As a lecturer at a local university, I have the advantage of witnessing the product of our country’s education system, the university students. I have seen many students, including smart ones, who are unpassionate about learning, immature in thinking, and ignorant and uninterested in important local and global issues. Many too lack ambition and are unaware of their own strengths.

University students: Top scorers, yes, but can they think? (misterhobbes.net)

Slowly and gradually and after all I have seen, heard, and read, I have begun to realize that the most essential skill we need to teach our child is this: the ability to self learn.

Teachers, educators, and parents can only teach so much and for so long. A child needs to cultivate that habit of knowing how to seek out information, understanding and learning the information, and deriving pleasure from that knowledge. This ability to self learn is the foundation upon which other subjects such as maths, languages, science, and arts are learned and mastered. This ability to self learn teaches a child to become self-reliant.

And the best way to develop this ability to self learn is the cultivation of a very strong reading habit in the child. Books, as I have always maintained, is more than just storage of knowledge. Reading books biochemically changes our brains to change how we think and act. Books create in us a mind that is more open-minded, critical, informed, sensitive, aware, and appreciative of knowledge and experience.

Babies can learn a language simply by listening to others talk. But babies cannot learn reading merely by observing others read. Babies have to be taught how to read, and reading takes effort because its mastery is a skill. It is hard work to read and understand a book.

When Zachary was only a few months old, my wife and I had already started to read books to him. We took advice from “Baby read-aloud basics” by Caroline J. Blackmore and Barbara Weston Ramirez, both of whom were inspired by Jim Trelease’s classic book “The read-aloud handbook”.

Baby read-aloud basics by Caroline J. Blackmore and Babara Weston Ramirez (parenting.bookbest.com)
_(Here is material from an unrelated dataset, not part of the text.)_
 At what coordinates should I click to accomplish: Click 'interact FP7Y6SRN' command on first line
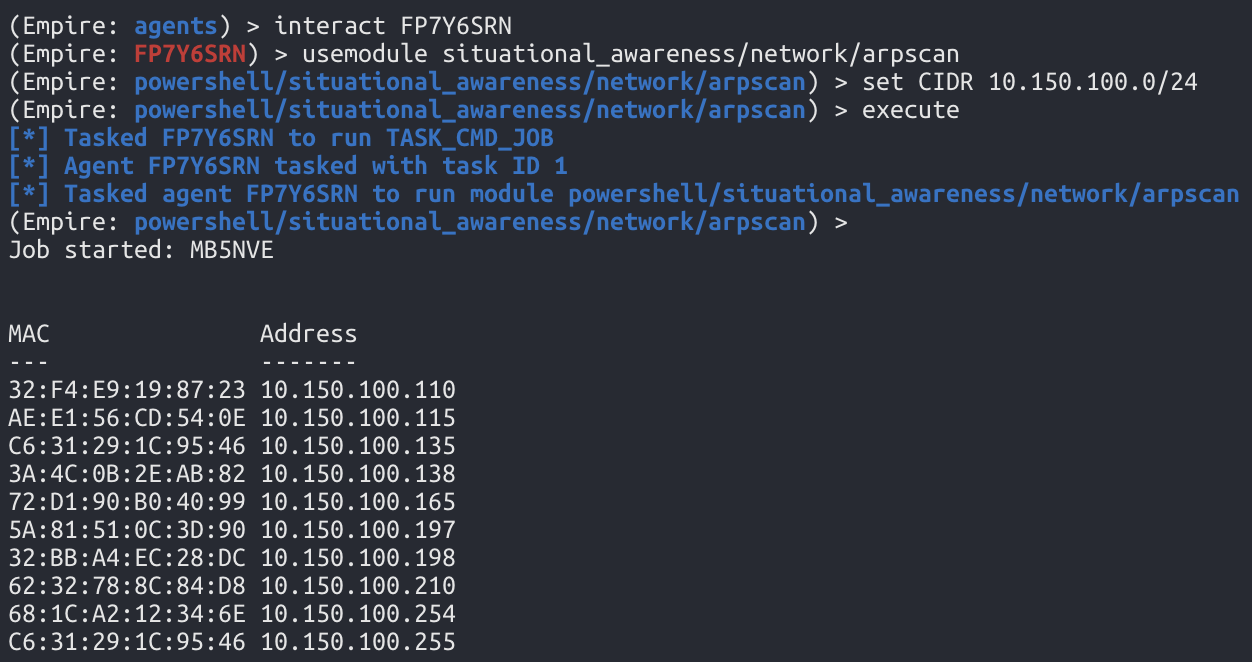(393, 25)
The classic book that started it all: "The read-aloud handbook" by Jim Trelease (readertoreader.org)

These read aloud books taught us the type of books to pick for Zachary and how to read aloud to him as Zachary progressed from less than a year old to today at nearly four years old. Zachary loved books on transport (such as cars, boats, and trains) and books with simple repetitive and rhyming words.

Mom reading aloud to Zachary just before his bedtime

My wife and I have never forced Zachary to read. We merely read to him, and he listened. My wife and I have a large library of books at our home. Unlike most people who would tuck away their library (that is, if they have one) in some inconspicuous corner of their house, we put out library right in our living room. We wanted to create an environment of reading in our home.

Over time, we bought increasingly more books for Zachary. Now, he has a large collection of children books for himself, next to ours.  Zachary loves to read, as some of our friends have witnessed to their amazement, and he loves bookshops as much as toyshops. He even carries books with him when we go out and must have a small book (not a toy or doll as with most kids) with him when he sleeps.

Zachary picking a book from his library

And unlike most kids, Zachary does not enjoy watching TV as much as reading books. This is not a situation my wife and I deliberately created. We did not discourage TV viewing for Zachary. My wife and I seldom watch TV, so Zachary must have learned through observation that TV is not a big picture in our lives. As our last babysitter eventually found out, putting Zachary in front of the TV always failed to occupy our son’s attention for long.

We are making good progress, but my wife and I are not disillusioned, of course. Zachary has still much to grow and much to learn, and we, as his parents, are mindful of the dangers of imposing our aspirations on him and coercing Zachary into being someone he does not want to be.